━━━ GIVEN RECORDS ━━━

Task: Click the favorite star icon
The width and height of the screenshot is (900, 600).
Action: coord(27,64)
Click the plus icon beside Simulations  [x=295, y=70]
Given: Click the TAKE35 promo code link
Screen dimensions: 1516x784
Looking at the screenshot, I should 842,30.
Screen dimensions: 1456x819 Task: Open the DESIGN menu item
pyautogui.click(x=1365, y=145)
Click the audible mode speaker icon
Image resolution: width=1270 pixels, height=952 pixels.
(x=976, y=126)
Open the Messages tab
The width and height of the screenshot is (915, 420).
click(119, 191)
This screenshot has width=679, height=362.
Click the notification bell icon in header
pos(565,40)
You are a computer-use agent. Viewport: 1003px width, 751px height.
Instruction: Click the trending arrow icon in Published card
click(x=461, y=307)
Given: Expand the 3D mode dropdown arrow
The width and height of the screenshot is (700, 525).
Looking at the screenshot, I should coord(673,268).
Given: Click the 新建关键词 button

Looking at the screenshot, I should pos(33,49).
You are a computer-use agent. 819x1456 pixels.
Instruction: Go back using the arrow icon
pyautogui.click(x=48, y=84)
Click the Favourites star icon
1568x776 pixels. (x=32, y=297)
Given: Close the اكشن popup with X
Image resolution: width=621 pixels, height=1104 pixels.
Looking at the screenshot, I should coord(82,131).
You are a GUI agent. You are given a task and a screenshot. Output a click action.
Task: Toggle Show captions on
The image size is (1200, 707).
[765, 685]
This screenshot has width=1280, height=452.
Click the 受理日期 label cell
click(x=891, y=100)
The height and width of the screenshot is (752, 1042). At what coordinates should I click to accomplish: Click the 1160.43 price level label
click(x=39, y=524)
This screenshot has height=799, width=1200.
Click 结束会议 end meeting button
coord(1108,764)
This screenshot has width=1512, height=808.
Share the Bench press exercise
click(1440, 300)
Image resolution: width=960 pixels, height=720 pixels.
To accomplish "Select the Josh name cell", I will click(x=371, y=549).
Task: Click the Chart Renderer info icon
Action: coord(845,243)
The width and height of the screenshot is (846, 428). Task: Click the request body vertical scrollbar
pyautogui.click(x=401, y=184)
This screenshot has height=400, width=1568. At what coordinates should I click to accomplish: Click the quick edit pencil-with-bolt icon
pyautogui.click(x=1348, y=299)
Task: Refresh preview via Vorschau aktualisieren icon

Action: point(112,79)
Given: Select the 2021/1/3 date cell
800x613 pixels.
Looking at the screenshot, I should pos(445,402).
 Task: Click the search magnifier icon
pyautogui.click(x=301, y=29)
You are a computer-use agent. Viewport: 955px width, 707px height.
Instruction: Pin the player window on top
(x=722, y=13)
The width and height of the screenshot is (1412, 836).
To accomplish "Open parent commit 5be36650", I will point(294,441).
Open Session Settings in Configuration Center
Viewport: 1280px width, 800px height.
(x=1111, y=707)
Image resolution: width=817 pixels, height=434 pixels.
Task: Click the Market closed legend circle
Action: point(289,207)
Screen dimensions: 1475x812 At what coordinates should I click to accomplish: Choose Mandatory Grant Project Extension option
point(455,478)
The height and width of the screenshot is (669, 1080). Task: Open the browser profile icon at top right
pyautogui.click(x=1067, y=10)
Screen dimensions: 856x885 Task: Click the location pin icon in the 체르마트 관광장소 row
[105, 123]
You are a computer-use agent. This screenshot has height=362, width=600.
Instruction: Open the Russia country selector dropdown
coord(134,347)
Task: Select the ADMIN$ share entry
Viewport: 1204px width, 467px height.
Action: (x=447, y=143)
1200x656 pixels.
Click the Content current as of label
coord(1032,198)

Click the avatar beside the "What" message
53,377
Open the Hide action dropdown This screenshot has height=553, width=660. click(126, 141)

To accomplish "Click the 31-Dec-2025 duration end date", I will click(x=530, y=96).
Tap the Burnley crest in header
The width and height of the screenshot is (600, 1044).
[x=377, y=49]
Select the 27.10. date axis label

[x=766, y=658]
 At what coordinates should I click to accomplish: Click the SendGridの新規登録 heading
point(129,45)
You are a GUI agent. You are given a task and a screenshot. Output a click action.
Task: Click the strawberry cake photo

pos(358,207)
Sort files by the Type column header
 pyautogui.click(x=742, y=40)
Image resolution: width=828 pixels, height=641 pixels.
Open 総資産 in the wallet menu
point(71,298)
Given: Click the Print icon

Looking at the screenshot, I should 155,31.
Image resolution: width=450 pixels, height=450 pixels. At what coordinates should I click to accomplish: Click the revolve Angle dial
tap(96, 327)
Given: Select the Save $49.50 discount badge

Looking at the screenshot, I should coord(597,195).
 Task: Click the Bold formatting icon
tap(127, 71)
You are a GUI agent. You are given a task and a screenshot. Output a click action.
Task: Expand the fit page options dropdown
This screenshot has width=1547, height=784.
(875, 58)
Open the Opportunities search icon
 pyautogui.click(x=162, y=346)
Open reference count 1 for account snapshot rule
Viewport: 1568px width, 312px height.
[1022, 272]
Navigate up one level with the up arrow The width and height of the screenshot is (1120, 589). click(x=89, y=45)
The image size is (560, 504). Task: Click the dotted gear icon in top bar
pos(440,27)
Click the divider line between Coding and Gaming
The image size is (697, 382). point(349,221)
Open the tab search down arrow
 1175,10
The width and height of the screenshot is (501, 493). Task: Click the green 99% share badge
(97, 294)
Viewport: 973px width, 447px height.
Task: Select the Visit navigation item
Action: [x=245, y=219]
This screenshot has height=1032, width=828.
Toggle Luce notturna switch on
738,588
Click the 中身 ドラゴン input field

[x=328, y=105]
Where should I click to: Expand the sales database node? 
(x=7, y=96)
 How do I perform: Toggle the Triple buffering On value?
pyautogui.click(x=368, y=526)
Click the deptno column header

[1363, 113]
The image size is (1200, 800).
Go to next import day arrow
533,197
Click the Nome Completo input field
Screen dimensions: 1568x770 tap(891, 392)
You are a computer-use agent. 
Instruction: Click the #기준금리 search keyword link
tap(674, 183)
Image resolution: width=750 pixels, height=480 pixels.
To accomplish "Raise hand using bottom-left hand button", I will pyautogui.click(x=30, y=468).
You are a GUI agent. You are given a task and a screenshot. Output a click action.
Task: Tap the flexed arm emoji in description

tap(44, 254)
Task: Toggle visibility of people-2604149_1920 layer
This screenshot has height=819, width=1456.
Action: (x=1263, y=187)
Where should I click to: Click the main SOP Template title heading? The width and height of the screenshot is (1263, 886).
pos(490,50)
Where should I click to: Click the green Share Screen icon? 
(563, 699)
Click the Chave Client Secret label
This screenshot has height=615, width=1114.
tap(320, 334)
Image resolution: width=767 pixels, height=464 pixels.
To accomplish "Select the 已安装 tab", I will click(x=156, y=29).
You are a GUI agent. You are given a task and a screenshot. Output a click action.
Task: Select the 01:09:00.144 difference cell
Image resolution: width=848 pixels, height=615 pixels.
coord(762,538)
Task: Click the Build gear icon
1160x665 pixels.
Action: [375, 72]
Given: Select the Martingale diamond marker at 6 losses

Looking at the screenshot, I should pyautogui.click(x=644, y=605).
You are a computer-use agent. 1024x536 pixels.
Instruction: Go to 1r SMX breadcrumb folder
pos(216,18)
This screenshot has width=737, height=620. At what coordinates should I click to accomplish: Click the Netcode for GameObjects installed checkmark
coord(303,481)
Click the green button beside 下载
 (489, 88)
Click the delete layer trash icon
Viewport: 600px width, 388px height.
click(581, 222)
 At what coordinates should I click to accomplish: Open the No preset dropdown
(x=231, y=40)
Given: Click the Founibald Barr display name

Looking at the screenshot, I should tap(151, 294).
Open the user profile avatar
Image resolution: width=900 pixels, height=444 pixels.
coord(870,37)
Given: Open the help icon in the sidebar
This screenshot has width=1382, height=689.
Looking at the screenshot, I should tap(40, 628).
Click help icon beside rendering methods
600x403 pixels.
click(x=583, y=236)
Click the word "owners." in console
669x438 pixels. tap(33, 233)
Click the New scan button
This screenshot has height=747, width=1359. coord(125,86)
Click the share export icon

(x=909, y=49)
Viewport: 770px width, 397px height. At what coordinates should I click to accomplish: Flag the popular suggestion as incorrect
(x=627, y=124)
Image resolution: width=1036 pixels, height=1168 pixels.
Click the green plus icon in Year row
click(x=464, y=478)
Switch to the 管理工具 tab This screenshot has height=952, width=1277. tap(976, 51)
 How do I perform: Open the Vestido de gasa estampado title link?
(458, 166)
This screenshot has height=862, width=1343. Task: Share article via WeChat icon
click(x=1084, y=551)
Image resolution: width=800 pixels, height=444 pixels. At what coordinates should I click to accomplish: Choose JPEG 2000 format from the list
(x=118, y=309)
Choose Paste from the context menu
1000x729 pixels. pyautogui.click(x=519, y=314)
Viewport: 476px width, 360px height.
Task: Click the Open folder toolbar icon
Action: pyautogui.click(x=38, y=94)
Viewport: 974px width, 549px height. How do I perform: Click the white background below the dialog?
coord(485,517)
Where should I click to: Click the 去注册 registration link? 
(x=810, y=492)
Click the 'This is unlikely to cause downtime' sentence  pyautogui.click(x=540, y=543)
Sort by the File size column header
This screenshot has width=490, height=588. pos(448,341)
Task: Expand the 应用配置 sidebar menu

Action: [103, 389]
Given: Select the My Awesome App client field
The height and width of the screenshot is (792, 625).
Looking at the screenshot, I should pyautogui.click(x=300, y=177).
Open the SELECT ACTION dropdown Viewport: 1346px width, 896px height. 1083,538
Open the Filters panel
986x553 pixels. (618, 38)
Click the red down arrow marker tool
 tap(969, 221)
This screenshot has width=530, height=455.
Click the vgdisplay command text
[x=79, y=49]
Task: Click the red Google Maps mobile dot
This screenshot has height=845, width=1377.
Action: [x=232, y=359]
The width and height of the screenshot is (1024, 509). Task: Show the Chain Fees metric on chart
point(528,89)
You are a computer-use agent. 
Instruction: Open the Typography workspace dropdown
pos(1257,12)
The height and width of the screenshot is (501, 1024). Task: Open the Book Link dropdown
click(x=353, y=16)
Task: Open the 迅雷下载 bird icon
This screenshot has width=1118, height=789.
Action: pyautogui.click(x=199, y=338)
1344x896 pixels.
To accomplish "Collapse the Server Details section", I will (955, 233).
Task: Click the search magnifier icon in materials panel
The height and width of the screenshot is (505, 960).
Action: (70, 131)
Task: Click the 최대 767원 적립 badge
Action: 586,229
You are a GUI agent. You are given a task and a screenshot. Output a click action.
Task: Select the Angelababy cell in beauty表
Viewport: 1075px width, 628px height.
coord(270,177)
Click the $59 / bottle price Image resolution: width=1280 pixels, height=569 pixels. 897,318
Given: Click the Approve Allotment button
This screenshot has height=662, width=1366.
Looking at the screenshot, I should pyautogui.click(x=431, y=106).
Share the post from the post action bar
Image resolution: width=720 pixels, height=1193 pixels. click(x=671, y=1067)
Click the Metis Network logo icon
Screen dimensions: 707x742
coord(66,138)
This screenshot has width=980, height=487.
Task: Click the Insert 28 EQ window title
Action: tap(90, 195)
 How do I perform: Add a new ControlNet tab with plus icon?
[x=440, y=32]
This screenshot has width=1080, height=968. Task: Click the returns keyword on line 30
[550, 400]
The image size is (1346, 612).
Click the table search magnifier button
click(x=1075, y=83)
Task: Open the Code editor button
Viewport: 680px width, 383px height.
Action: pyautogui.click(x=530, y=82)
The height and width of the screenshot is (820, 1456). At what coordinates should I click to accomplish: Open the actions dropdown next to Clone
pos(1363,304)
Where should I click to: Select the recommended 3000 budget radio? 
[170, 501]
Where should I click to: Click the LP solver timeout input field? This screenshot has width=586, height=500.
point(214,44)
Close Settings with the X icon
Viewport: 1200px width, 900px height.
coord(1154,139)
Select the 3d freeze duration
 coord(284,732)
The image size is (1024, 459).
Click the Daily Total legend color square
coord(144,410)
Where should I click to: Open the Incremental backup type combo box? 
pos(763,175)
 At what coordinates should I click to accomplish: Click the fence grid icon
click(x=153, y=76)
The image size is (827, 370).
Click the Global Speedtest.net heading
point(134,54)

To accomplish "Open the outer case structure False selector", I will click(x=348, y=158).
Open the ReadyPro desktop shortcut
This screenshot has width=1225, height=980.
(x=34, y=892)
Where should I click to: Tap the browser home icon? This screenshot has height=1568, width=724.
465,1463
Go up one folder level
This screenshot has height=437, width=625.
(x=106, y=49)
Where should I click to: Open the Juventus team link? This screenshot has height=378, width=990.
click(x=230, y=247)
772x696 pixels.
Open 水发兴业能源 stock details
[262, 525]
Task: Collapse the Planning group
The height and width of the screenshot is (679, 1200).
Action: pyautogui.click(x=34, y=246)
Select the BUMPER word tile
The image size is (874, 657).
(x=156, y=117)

━━━

Write down how many lines of the data above contain the string "computer", and include nothing besides that number.

(WRITTEN REPLY):
7